Gabon : l’exigence de résultats concrets face à la dette publique
Le Gabon franchit une nouvelle étape dans le pilotage de ses engagements financiers internationaux. Face à la stagnation de plusieurs chantiers d’envergure, les autorités de Libreville affichent désormais une fermeté accrue. L’objectif est clair : chaque financement mobilisé doit impérativement se traduire par une amélioration réelle et visible des conditions de vie des populations.
Une volonté de transformer les investissements en réalisations
Lors d’une séance de travail stratégique tenue dans la capitale, le vice-président du gouvernement, Hermann Immongault, a échangé avec une délégation de la Banque africaine de développement (BAD) conduite par l’administrateur-pays Mamour Ousmane Ba. Cette rencontre a mis en exergue une préoccupation majeure de l’exécutif : l’efficacité de la dépense publique issue de l’endettement.
Zoom sur des projets structurants en attente
Deux dossiers prioritaires cristallisent l’attention du gouvernement gabonais :
- Le PIAEPAL : Ce programme intégré pour l’alimentation en eau potable et l’assainissement de Libreville est crucial pour sécuriser l’accès à cette ressource vitale dans les quartiers de la capitale.
- La route Ndendé-Doussala : Une infrastructure stratégique destinée à renforcer l’intégration régionale et à fluidifier les échanges économiques avec les pays voisins.
Malgré leur importance capitale, ces chantiers accusent des retards qui alimentent l’impatience des citoyens et des opérateurs économiques.
La fin de la tolérance face aux retards administratifs
Le changement de ton au sommet de l’État est manifeste. L’heure n’est plus seulement à la signature d’accords de prêt, mais à l’obligation stricte de performance et de redevabilité. Dans un contexte de gestion rigoureuse des finances publiques, le gouvernement exige que chaque projet produise un impact tangible.
Hermann Immongault a insisté sur la nécessité de lever les verrous qui freinent l’exécution des travaux. En identifiant les dysfonctionnements internes — tels que les lourdeurs procédurales ou le manque de coordination entre les institutions — l’administration gabonaise affiche une volonté de réforme en profondeur. Il s’agit de rompre avec les habitudes qui ralentissent la livraison des infrastructures essentielles.

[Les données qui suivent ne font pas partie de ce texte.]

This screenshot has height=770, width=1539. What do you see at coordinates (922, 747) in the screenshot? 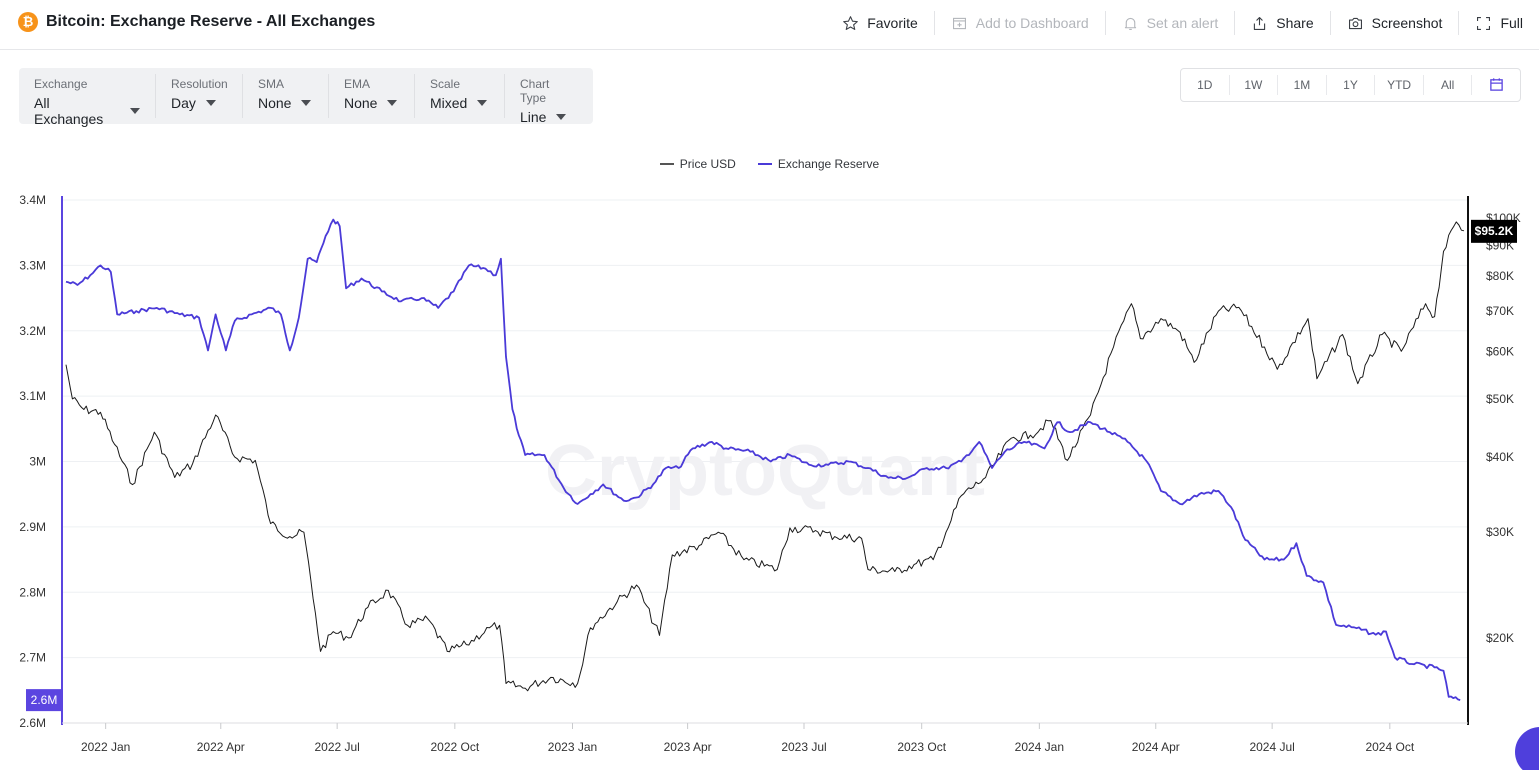
I see `x-axis-tick-label: 2023 Oct` at bounding box center [922, 747].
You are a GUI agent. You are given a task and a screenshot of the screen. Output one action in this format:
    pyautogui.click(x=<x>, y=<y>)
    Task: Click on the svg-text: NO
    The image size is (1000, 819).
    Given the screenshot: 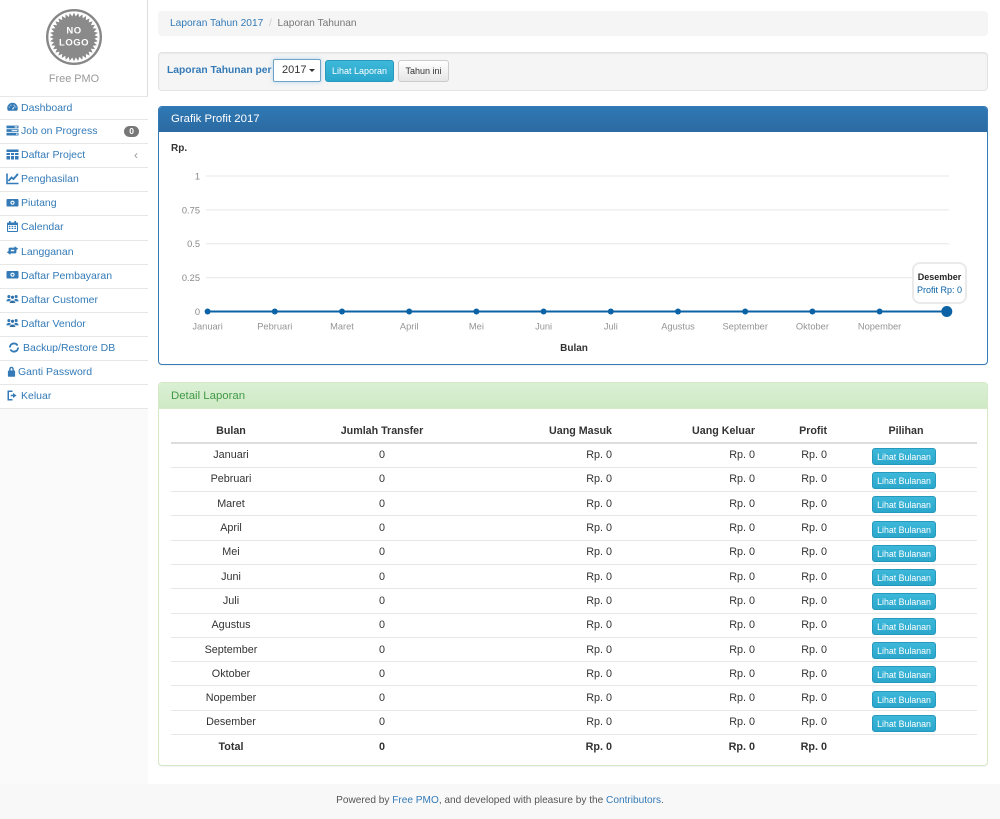 What is the action you would take?
    pyautogui.click(x=74, y=32)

Un enjeu de crédibilité pour le développement national
Du côté de la BAD, l’institution réaffirme son soutien aux priorités du pays, tout en restant attentive aux orientations de l’exécutif. Cependant, la réussite de ce partenariat repose désormais sur la capacité nationale à transformer les ressources en actifs opérationnels.
L’achèvement du PIAEPAL et de l’axe Ndendé-Doussala servira de test pour cette nouvelle doctrine de gestion. Le message envoyé aux partenaires internationaux est limpide : le Gabon ne veut plus d’une dette passive, mais d’un levier de développement concret. La capacité à livrer ces projets dans les délais impartis déterminera la crédibilité des futures réformes et l’attractivité du pays pour les investissements structurants.